Could you reproduce every entry that follows, exactly as shown?

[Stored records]
========================================
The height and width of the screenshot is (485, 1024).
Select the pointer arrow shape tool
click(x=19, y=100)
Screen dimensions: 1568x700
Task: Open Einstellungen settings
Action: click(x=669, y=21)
========================================
## Result for this task
The height and width of the screenshot is (485, 1024).
Select the pointer arrow shape tool
click(x=19, y=100)
Screen dimensions: 1568x700
Task: Open Einstellungen settings
Action: click(x=669, y=21)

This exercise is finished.